As the final activity of the School, the Public Policy Creation Lab, the students were able to put into practice everything they had learned during the training programme, especially those skills related to facilitating safe and participatory spaces in which they were allowed to explore, remix and propose public policies with the aim of submitting them to the public authorities in an attempt to make democracy more permeable, accessible and closer to the people, a democracy that is becoming increasingly cold and depersonalised. and more accessible a democracy that is becoming increasingly cold and depersonalised.
A training programme focused on practical application
On 10 July 2025, 15 young people aged between 18 and 30 from Barcelona took part in the Legislative Theatre workshop on the Right to the City facilitated by the cohort from the first edition of the School of Creativity and Democracy.
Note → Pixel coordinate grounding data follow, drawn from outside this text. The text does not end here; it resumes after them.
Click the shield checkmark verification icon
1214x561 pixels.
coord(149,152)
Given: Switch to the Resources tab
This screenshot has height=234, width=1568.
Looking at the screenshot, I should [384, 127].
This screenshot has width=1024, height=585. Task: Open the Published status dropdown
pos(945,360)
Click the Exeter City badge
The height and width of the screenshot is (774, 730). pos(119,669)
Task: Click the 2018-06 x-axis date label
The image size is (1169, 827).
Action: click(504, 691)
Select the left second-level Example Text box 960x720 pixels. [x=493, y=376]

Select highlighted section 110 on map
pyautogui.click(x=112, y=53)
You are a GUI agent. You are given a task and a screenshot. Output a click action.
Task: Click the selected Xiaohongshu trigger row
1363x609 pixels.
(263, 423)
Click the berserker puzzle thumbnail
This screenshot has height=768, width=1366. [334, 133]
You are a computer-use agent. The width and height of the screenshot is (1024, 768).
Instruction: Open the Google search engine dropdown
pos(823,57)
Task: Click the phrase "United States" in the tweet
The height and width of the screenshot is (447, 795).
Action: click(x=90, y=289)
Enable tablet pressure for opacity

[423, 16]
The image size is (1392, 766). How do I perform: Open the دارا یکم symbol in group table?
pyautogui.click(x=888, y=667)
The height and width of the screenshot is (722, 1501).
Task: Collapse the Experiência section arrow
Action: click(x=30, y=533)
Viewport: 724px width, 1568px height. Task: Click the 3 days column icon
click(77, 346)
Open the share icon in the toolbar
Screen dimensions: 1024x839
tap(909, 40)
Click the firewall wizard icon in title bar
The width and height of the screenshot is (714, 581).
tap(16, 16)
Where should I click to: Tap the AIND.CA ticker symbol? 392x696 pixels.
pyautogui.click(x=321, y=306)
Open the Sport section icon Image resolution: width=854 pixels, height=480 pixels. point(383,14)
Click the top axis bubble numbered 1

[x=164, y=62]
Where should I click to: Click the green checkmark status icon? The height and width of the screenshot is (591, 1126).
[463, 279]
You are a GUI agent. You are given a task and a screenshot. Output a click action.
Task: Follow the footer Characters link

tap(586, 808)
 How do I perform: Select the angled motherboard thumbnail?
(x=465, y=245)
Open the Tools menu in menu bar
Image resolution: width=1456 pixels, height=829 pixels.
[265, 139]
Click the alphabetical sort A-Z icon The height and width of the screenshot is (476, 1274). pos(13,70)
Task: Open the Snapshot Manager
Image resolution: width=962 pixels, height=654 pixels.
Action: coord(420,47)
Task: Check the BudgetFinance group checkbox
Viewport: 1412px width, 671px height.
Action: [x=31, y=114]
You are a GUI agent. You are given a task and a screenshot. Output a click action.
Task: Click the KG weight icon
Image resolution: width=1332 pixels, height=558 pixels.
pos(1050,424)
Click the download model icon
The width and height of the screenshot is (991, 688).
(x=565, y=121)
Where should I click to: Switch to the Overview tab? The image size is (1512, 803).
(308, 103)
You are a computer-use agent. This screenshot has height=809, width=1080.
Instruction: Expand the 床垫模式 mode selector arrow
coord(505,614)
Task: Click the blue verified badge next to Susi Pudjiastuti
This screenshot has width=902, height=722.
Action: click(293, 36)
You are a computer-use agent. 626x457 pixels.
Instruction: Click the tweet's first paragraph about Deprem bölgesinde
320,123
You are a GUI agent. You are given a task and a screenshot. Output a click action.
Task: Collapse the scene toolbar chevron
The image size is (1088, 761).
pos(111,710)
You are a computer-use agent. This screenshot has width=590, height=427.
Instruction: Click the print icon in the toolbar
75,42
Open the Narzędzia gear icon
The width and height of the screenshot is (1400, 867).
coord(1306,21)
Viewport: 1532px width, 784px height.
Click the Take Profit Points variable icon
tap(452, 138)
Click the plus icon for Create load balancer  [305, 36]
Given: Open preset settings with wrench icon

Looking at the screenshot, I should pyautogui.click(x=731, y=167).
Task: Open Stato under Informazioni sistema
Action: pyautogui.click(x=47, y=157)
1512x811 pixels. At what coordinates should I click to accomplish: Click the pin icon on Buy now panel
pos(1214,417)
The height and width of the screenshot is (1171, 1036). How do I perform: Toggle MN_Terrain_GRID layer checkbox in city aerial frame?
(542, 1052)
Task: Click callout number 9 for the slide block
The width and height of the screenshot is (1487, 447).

Young migrants accompanied by the Barcelonactua Foundation, young activists involved in the fight for the rights of the migrant population in Barcelona, and a representative of the Directorate-General for Open Government of the Government of Catalonia were facilitated by the cohort, which knew how to use legislative theatre, digital participation and participatory research methods to rethink the right to the city and its intersection with the concerns of the city’s migrant population from the perspective of young people, with diversity in class, ethnicity and gender.
Taller de Mapeo
Platoniq (2025)
The day began with a mapping exercise in which areas of social, cultural and personal oppression were identified, along with everyday frictions that would later be used to define specific scenes to work on. Each of the tables, facilitated together with the school’s students, explored personal stories, both lived and borrowed, that could serve as inspiration for the creation of a script that would dramatise them and make them more relatable to anyone.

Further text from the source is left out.